Below are the records; return every line from the one that contains "Instruction: Click italic" to the last, exactly, skipping the pictures.

##### Data in this exercise

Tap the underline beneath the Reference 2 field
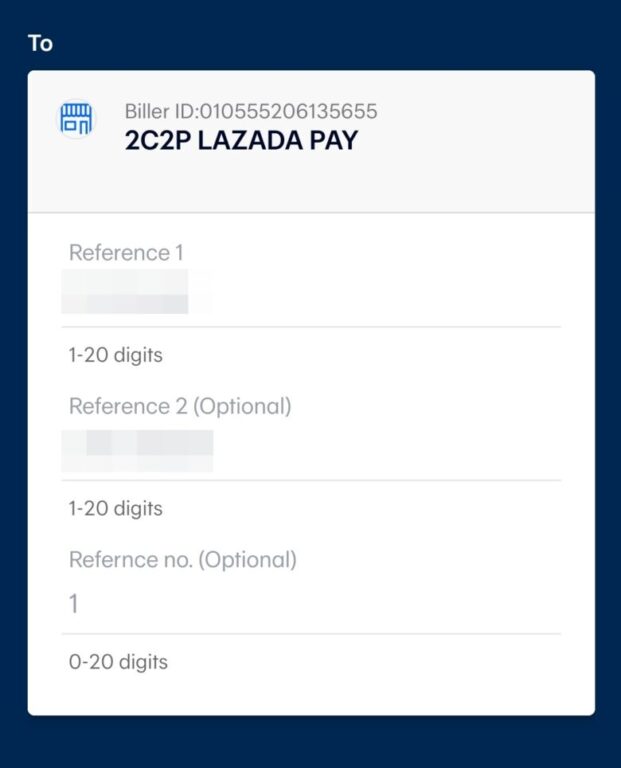 (x=310, y=480)
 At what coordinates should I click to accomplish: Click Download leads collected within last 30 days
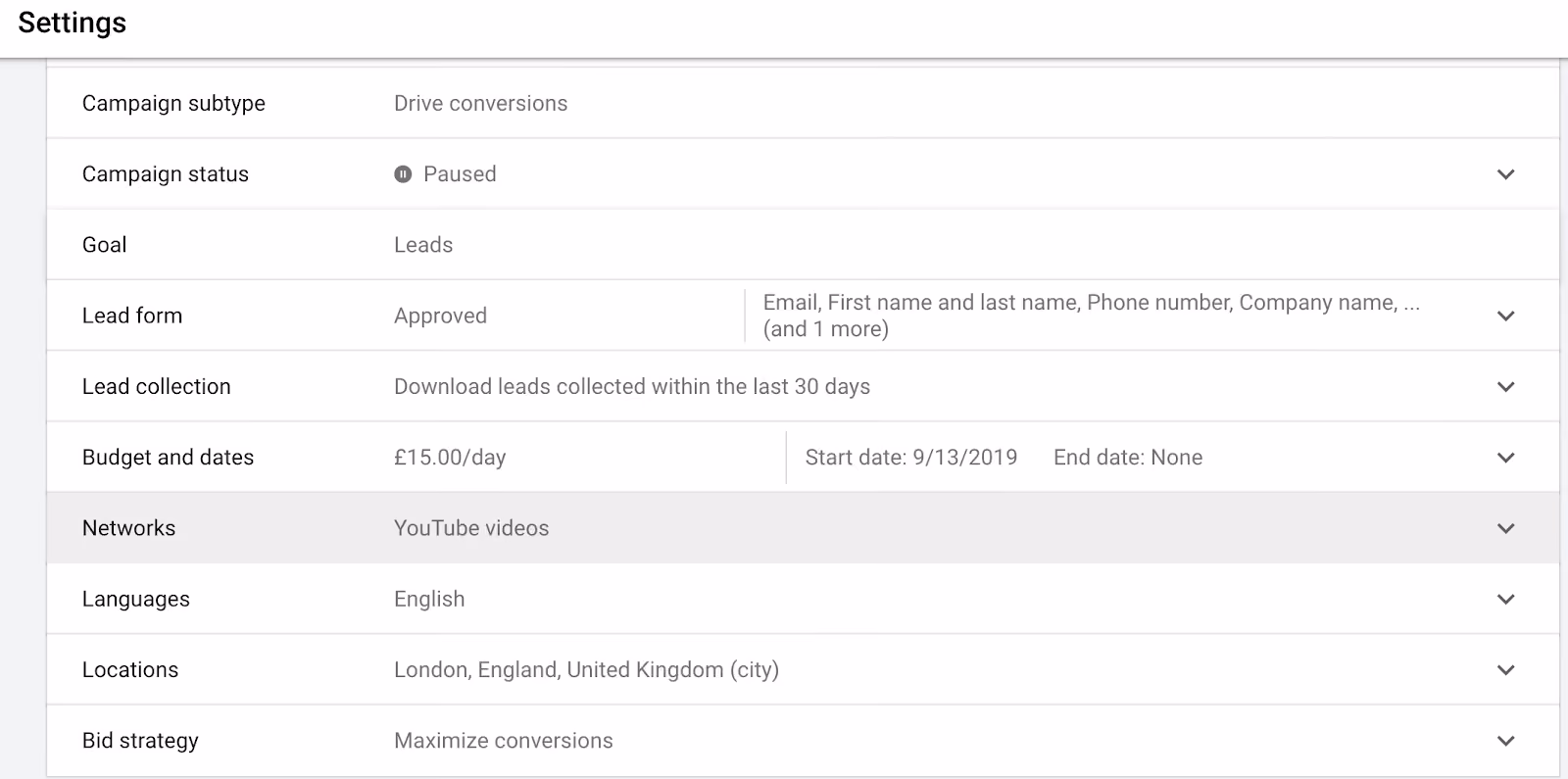632,387
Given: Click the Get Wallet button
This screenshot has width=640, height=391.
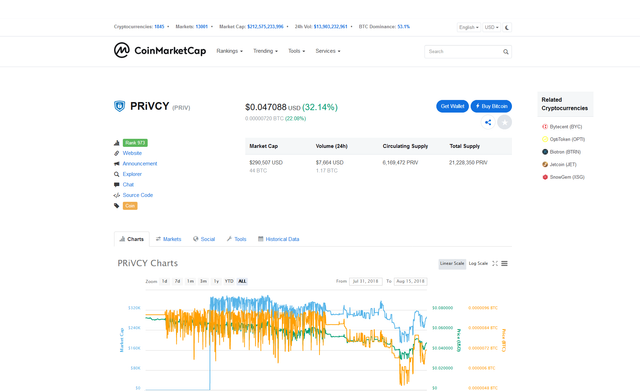Looking at the screenshot, I should click(x=452, y=106).
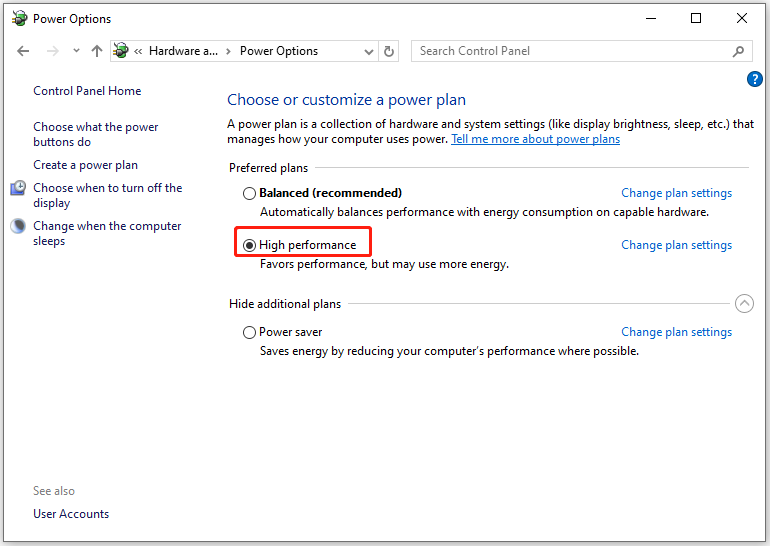Select the Balanced (recommended) radio button
770x546 pixels.
click(249, 193)
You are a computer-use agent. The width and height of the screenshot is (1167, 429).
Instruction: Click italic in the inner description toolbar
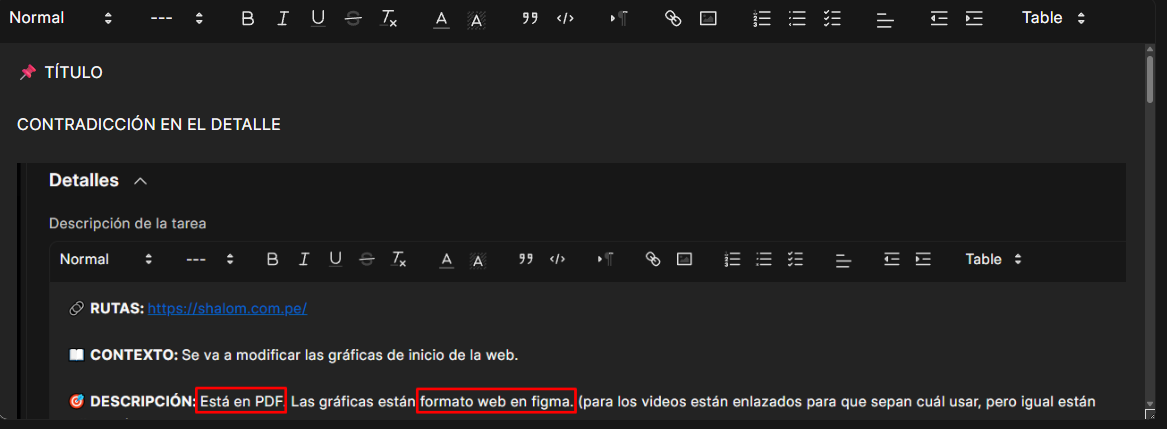click(303, 259)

##########

* Written solution:
Instruction: Click italic in the inner description toolbar
click(303, 259)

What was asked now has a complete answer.